Content starts

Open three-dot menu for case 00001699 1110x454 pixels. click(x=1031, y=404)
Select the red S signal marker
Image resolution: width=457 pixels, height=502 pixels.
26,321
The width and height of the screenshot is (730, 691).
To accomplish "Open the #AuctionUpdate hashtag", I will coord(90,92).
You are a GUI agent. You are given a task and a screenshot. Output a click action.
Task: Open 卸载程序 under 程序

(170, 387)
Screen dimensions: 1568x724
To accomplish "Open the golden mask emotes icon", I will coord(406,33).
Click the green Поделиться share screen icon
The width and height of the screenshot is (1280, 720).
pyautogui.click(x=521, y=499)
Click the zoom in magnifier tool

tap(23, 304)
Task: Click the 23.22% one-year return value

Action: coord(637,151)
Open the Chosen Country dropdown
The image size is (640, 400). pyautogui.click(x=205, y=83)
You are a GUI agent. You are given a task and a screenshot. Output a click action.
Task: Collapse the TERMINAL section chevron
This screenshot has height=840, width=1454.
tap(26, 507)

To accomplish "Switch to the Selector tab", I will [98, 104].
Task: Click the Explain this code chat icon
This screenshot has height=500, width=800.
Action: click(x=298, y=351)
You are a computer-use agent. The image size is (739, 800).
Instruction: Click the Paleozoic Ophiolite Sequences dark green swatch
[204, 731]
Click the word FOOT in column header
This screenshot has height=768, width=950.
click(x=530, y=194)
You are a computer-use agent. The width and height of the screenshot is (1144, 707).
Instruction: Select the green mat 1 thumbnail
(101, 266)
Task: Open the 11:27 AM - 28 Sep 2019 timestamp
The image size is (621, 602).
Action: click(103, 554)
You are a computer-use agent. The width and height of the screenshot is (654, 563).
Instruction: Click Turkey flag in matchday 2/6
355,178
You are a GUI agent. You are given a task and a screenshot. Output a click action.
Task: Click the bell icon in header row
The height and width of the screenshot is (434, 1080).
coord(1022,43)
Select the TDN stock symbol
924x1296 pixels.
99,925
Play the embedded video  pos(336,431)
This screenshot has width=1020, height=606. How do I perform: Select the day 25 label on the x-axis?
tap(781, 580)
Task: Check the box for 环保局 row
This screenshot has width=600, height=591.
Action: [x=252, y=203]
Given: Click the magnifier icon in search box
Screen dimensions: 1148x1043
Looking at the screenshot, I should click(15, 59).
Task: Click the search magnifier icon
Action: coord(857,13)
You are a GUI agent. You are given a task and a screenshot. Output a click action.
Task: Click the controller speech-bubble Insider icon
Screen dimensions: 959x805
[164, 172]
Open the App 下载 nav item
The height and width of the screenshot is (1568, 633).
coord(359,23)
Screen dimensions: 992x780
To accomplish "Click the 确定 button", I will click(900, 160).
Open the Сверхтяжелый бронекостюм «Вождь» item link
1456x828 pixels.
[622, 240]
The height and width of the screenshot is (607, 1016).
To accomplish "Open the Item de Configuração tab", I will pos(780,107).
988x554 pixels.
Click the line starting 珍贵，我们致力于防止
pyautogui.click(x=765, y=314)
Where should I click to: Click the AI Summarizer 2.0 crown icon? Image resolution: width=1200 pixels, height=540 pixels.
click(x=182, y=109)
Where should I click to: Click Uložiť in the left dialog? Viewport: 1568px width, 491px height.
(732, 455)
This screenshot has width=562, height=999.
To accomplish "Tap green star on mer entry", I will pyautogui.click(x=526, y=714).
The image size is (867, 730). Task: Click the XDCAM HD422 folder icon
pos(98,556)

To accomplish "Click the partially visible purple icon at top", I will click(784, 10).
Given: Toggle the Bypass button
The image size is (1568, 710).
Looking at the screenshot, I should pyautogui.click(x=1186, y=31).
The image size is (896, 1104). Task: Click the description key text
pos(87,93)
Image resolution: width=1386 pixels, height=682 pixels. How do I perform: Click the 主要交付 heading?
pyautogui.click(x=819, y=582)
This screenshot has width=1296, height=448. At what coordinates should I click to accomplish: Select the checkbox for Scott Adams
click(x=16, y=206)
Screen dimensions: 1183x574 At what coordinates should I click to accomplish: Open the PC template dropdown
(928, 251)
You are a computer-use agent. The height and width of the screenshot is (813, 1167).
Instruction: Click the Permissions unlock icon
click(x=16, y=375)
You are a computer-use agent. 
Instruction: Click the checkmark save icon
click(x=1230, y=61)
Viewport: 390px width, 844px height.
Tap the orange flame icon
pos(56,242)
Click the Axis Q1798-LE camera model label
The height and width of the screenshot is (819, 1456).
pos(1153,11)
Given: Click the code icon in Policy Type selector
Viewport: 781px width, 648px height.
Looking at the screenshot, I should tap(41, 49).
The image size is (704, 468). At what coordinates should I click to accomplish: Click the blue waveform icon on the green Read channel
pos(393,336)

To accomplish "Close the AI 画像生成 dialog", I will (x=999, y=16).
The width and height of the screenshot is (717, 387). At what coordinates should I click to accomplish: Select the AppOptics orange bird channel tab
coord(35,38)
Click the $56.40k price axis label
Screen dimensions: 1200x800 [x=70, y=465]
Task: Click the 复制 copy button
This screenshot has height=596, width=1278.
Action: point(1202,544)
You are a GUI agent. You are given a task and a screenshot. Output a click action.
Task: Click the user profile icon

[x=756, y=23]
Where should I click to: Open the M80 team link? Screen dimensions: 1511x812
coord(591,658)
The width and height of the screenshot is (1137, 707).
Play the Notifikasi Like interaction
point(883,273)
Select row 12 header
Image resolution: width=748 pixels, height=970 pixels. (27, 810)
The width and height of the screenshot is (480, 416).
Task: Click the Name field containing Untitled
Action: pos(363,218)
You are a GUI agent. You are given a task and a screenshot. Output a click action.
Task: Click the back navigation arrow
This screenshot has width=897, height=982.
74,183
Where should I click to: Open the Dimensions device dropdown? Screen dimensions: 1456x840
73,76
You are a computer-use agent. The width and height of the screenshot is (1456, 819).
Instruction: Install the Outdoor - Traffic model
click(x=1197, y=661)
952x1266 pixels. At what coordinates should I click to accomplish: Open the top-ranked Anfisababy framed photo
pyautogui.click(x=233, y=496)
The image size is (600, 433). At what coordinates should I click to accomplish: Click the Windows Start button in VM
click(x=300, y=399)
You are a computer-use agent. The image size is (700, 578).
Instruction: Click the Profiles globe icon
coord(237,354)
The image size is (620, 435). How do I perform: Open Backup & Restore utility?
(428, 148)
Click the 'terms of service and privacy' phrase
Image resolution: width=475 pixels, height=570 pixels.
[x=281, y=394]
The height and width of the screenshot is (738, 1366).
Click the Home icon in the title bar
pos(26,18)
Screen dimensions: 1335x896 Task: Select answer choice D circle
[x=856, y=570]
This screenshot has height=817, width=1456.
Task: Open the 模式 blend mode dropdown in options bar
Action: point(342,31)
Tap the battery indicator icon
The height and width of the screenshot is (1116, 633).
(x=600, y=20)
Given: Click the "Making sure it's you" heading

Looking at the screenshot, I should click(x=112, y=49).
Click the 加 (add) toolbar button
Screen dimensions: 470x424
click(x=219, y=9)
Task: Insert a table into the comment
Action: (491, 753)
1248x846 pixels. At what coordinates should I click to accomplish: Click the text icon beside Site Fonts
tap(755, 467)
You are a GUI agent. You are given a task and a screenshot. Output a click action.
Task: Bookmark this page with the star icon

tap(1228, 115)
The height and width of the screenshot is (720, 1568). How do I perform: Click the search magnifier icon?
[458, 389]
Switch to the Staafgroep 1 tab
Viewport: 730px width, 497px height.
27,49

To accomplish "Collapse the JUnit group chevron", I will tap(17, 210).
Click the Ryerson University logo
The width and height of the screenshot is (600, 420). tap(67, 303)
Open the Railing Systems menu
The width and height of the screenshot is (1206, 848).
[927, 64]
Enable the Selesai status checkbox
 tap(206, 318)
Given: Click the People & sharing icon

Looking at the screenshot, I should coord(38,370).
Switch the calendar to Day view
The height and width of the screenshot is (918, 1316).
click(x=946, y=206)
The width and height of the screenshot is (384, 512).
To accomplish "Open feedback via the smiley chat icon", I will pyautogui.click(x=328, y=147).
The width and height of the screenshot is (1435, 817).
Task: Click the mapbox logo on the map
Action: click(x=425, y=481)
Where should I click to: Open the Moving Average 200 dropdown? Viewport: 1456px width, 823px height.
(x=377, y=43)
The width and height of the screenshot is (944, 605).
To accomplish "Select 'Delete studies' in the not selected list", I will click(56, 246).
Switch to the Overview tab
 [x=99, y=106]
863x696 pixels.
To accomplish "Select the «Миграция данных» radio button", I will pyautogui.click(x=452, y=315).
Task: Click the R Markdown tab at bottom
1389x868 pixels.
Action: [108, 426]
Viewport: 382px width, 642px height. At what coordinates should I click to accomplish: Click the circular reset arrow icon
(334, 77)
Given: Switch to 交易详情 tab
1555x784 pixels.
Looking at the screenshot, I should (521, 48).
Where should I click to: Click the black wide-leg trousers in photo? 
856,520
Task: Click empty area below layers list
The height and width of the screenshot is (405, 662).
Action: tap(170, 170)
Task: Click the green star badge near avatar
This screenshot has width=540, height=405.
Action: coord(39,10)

Content ends

**To do**: Track down all lines above with the string "list" and copy them.

**Answer section**:
To accomplish "Select 'Delete studies' in the not selected list", I will click(56, 246).
Task: Click empty area below layers list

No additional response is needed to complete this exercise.